── Data supplied ──

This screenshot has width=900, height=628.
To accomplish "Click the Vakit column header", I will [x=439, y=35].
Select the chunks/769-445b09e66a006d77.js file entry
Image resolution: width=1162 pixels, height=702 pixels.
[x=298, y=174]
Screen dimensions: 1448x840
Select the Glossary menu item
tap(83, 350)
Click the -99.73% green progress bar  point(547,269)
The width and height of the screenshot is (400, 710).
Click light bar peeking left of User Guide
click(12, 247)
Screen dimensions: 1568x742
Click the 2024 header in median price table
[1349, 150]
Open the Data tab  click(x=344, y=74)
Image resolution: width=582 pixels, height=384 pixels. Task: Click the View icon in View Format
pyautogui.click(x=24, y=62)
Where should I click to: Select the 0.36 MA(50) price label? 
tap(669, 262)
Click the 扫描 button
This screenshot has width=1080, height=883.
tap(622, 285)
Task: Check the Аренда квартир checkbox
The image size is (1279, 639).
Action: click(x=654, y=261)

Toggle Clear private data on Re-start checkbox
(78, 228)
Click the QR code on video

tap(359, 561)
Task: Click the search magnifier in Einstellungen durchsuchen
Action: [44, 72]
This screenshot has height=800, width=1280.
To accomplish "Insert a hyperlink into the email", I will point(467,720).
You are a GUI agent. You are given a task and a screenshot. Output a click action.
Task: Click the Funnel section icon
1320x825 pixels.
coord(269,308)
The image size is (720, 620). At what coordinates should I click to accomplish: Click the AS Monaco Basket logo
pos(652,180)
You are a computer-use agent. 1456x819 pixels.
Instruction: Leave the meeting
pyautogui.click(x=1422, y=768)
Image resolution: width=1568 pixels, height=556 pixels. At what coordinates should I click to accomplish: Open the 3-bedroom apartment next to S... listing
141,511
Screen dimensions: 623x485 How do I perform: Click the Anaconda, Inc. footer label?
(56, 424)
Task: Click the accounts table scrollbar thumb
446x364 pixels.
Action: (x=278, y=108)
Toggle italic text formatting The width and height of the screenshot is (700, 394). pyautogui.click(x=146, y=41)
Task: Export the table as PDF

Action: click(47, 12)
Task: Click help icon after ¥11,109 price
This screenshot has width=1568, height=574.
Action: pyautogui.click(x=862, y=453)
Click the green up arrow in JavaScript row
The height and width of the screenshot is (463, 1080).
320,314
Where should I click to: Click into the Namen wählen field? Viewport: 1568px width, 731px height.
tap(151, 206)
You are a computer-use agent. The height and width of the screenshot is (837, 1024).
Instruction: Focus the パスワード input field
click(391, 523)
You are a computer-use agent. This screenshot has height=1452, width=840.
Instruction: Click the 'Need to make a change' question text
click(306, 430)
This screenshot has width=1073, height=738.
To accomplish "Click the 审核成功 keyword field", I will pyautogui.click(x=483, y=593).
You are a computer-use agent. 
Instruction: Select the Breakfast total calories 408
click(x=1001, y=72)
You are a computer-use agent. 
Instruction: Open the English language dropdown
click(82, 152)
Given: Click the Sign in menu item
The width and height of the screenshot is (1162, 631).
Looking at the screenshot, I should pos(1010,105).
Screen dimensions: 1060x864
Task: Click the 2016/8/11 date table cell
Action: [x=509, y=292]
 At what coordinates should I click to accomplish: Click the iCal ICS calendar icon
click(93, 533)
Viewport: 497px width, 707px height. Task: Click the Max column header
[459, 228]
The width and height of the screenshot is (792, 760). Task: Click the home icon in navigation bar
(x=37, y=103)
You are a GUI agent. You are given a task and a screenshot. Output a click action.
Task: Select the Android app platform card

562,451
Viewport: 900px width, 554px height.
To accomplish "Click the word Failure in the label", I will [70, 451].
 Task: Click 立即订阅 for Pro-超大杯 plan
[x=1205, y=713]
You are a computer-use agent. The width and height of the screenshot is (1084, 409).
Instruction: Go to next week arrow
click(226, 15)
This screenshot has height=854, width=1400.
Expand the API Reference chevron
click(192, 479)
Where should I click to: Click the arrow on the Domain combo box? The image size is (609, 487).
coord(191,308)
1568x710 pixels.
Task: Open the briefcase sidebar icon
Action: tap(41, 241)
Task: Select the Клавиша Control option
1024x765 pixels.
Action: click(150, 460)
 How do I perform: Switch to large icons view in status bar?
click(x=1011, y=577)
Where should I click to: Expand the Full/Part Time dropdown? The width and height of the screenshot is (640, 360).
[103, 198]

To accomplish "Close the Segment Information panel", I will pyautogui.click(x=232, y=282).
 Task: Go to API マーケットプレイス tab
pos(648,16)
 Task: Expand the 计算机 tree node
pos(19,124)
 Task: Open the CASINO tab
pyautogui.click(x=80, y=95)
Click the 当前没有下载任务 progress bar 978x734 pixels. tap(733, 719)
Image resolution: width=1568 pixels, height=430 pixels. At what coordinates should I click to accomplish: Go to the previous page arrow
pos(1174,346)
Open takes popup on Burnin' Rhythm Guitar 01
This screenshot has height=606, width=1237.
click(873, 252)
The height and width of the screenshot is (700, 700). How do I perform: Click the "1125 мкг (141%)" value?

───

Required action:
Here the job is to set down exactly the lines of the material above that fall between the one with "Task: Click the accounts" and the one with "Toggle italic text", inclusive, and nothing beyond them.

Answer to this task:
Task: Click the accounts table scrollbar thumb
446x364 pixels.
Action: (x=278, y=108)
Toggle italic text formatting The width and height of the screenshot is (700, 394). pyautogui.click(x=146, y=41)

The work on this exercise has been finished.